The extremist NPD has failed in a bid to prohibit a Dresden researcher from warning the party planned "crimes against the state." The case raised eyebrows last year when an AfD member judge ruled in favor of the NPD.
A court in Dresden dismissed a suit against prominent political scientist Steffen Kailitz on Friday, ending a long legal battle over his comments concerning Germany's far-right National Democratic Party (NPD).
The NPD had been seeking an injunction to block Kailitz from saying that the party planned "racially motivated crimes against the state."
Kailitz, who is a totalitarianism researcher at the Hannah Arendt Institute, made the comments in an article he wrote for German newspaper "Die Zeit" last April.
He also wrote that the nationalist party wants to "expel 8 to 11 million people from Germany, including several million German nationals with immigrant backgrounds."
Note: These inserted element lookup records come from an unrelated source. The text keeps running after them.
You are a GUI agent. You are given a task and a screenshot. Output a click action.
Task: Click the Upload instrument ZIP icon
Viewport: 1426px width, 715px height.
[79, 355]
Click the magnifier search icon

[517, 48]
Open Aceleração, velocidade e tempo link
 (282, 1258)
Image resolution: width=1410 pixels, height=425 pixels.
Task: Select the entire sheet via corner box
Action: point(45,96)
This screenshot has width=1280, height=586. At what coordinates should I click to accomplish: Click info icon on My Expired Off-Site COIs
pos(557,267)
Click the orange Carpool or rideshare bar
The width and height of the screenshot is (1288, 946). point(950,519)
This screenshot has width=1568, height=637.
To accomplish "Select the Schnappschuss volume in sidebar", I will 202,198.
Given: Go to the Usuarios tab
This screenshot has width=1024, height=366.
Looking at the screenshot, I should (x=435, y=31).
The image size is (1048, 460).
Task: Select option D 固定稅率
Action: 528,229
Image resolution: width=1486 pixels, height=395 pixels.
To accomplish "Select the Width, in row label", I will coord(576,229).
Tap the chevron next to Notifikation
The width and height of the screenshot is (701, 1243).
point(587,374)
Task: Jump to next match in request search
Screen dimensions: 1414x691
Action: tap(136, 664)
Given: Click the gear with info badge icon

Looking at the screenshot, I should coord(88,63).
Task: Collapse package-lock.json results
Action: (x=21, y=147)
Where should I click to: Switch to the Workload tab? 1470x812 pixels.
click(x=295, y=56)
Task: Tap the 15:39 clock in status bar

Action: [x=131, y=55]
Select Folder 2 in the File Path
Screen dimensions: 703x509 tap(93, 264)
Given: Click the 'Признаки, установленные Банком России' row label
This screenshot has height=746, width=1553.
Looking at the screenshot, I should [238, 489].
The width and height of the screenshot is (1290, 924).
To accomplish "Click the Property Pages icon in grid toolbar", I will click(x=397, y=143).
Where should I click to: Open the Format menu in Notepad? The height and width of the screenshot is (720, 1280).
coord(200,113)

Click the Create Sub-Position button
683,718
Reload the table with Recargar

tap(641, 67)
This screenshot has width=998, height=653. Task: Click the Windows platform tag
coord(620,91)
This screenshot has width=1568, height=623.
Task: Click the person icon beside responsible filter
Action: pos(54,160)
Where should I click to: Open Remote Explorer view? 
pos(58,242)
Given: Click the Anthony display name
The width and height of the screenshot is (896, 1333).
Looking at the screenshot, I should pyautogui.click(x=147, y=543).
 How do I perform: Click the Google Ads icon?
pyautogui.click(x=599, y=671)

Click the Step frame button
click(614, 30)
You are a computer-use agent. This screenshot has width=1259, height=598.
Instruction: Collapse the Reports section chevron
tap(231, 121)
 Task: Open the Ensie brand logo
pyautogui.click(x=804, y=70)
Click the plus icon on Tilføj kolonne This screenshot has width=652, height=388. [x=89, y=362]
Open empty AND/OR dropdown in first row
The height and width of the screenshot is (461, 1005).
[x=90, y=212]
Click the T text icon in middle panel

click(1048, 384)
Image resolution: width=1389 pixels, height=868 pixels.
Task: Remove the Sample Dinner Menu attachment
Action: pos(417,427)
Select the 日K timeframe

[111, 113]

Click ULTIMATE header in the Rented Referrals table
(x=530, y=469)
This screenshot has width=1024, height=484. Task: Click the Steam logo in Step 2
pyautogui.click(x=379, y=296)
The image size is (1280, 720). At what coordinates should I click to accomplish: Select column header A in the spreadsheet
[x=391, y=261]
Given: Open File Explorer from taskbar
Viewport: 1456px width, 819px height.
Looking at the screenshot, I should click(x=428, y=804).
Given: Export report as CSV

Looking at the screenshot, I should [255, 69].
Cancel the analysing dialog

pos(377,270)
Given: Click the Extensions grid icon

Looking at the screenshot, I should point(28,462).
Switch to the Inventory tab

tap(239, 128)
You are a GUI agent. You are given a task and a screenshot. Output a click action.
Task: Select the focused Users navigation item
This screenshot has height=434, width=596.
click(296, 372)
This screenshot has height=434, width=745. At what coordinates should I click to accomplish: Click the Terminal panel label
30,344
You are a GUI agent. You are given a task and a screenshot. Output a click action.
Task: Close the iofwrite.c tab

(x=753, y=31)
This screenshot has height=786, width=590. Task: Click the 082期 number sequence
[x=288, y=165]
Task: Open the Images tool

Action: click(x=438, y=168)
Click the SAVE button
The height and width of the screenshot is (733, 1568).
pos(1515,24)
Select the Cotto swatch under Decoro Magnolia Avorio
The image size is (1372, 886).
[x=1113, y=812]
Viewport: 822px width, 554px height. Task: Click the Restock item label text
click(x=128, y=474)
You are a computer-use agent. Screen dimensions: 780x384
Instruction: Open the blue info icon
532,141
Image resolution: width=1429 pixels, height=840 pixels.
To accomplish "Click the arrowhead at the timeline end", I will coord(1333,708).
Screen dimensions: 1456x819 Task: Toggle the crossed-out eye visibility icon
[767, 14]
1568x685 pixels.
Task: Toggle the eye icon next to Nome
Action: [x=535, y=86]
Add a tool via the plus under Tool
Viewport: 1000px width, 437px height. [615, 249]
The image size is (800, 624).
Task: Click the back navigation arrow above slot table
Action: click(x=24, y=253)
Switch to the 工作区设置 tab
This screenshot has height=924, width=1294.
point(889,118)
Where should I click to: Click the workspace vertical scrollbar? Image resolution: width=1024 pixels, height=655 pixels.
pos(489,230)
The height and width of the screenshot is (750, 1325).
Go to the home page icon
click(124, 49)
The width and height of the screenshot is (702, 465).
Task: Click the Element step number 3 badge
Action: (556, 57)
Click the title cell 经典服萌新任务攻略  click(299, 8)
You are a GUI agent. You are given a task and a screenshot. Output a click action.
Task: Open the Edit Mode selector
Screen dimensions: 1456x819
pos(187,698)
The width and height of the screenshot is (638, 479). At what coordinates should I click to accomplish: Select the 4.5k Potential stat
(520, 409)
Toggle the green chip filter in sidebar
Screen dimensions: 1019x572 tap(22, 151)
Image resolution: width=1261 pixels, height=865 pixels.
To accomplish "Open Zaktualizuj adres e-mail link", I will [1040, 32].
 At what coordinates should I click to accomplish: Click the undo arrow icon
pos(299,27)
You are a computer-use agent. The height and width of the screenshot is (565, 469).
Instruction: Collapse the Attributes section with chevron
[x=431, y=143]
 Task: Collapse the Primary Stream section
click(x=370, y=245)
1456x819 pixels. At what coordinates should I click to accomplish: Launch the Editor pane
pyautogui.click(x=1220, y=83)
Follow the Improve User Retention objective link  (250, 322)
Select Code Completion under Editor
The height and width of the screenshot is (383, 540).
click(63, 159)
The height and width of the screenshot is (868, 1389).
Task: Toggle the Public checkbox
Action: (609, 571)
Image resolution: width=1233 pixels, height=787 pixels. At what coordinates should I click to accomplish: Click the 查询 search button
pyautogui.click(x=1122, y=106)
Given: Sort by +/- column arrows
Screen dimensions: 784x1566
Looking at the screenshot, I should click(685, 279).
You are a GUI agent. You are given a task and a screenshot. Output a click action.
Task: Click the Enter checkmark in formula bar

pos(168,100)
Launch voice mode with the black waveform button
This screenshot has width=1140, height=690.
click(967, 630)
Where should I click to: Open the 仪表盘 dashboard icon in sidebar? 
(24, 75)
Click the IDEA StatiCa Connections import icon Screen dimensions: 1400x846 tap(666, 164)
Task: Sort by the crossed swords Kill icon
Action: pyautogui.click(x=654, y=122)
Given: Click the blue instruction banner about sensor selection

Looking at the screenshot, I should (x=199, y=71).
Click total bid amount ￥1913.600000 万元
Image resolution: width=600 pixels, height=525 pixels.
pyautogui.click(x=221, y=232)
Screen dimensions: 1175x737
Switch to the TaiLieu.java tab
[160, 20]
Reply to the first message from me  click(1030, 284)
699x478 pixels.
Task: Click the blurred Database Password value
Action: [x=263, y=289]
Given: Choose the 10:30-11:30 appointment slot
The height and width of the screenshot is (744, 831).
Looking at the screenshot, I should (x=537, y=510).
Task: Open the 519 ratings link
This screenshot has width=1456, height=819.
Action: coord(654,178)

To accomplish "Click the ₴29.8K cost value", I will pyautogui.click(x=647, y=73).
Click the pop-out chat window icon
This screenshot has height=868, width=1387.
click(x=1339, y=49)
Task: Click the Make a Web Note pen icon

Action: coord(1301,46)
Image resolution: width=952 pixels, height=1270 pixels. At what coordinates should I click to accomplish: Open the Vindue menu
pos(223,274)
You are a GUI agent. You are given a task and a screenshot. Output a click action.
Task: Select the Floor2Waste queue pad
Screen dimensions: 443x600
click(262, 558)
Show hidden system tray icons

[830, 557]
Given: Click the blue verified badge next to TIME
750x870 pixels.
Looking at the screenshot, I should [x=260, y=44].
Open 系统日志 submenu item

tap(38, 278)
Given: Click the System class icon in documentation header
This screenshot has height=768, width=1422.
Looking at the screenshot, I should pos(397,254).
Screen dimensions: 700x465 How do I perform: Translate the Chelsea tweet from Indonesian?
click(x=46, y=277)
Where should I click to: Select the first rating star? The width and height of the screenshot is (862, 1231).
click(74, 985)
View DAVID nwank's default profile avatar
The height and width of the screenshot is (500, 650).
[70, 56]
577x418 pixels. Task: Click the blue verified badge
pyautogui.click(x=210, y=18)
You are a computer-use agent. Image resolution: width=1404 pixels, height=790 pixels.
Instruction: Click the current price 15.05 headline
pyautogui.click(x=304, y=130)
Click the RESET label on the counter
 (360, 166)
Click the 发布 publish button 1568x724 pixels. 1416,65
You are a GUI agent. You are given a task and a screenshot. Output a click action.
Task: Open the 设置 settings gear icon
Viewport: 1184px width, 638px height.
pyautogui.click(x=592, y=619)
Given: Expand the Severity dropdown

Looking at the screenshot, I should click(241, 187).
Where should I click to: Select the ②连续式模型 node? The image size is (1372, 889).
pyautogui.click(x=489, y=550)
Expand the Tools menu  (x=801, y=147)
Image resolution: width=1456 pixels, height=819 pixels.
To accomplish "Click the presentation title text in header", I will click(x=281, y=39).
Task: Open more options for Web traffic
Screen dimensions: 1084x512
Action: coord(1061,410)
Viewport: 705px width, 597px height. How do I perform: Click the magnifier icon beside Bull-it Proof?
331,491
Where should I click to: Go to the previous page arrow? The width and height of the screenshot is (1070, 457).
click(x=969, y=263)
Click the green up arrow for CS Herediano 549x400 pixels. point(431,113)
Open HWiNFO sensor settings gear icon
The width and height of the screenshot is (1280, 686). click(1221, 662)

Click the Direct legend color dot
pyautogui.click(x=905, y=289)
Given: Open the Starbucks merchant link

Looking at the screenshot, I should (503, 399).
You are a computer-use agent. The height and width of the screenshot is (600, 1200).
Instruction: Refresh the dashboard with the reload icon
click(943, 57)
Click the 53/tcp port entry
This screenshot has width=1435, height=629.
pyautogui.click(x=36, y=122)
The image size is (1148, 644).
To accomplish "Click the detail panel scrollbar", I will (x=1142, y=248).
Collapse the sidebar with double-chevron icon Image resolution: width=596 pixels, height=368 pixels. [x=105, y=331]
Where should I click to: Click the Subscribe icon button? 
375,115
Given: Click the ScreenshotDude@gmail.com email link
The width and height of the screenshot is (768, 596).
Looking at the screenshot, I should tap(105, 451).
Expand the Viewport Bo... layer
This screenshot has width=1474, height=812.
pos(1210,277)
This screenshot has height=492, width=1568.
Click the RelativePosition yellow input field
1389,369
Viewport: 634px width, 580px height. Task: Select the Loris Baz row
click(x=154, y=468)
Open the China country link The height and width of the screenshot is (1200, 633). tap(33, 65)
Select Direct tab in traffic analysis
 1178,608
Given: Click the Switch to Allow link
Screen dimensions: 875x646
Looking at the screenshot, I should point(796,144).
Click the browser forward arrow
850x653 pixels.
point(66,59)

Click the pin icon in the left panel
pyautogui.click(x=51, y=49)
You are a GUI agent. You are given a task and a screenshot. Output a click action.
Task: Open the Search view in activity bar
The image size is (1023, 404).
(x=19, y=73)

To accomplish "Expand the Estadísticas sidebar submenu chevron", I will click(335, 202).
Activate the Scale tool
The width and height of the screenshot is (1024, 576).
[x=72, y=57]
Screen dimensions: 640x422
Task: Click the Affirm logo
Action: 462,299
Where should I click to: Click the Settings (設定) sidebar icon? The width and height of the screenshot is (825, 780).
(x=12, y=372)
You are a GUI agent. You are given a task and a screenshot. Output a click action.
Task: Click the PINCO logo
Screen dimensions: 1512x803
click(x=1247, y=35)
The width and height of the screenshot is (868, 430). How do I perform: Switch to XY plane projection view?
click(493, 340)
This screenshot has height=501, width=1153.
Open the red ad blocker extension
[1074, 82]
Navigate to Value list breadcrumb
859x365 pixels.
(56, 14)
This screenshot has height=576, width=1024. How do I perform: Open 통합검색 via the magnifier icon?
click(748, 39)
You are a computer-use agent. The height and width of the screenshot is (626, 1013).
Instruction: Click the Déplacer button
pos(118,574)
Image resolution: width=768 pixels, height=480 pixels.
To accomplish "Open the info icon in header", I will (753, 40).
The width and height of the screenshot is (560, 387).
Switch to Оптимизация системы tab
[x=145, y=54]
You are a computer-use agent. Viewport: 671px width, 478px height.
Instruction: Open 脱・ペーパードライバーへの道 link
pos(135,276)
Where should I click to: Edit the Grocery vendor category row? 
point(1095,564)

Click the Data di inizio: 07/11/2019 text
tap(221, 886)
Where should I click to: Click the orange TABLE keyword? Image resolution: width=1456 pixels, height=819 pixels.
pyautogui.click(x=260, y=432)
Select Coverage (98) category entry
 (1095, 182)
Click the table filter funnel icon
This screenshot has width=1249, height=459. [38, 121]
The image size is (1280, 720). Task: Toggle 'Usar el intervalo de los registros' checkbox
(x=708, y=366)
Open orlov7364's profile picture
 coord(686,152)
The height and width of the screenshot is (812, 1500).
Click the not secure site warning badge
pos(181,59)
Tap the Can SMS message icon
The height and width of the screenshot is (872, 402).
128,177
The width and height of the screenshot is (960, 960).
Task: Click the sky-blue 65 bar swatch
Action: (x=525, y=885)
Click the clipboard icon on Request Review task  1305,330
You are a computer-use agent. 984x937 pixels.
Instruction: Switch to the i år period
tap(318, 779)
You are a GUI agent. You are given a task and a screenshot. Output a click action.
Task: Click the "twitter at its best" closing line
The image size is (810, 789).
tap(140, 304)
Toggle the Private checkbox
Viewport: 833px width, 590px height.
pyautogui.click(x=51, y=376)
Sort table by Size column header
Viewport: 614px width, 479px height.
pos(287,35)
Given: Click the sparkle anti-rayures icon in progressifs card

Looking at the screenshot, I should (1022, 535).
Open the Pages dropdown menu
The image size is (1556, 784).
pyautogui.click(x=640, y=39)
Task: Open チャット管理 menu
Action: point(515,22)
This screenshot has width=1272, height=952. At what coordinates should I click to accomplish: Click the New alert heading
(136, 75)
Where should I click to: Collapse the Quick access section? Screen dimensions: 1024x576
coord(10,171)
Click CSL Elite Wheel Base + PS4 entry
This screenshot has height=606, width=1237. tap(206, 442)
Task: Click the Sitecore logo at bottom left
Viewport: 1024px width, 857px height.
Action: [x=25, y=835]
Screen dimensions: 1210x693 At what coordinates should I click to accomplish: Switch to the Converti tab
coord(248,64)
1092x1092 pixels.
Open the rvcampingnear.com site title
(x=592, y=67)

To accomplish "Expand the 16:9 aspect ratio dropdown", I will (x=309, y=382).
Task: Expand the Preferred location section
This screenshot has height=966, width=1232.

The court ruled that Kailitz' comments were protected under freedom of expression and that his arguments were a question of opinion.
"A statement of opinion is not examined for its truthfulness," presiding Judge Christoph Wittenstein said.
Kailitz was also one of the top experts to testify in the recent German Constitutional Court case on whether to ban the NPD.
The court sided with Stefen Kailitz on Friday, ruling that he was protected by freedom of expression
Controversial initial ruling
The Dresden case prompted outrage within Germany's scientific community last year when a judge in the city ruled in favor of the NPD.
Judge Jens Maier, a prominent member of the hardline wing of the populist Alternative for Germany (AfD) party, granted the NPD's application for an interim injunction against Kailitz in May 2016.
The political scientist was thereby barred from repeating his comments or facing a 250,000 euro fine ($272,700) or six months in jail. Following backlash, Maier persuaded the NPD to withdraw its initial suit in October last year - but the extremist party continued in another proceeding against Kailitz.
Maier's possible political bias was called into question during the case, particularly in light of a speech he delivered in which he argued against the "creation of mixed peoples" and declared Germany's "culture of guilt" concerning the Holocaust as over.
In February of this year, the state court in Dresden barred Maier from presiding over press law and criminal libel cases to avoid doubts about his impartiality.
Last Friday, he was accused of having expressed understanding for Norwegian mass murderer Anders Breivik. In 2011, Breivik killed 77 people in what he claimed was an attempt to defend Norway against "Islam and cultural Marxism."
Maier, who is running as an AfD candidate, is currently on the party's candidate list in Saxony for Bundestag seats. Depending on the election result and his position on the list, he could be granted a spot in the German parliament after the general election in September.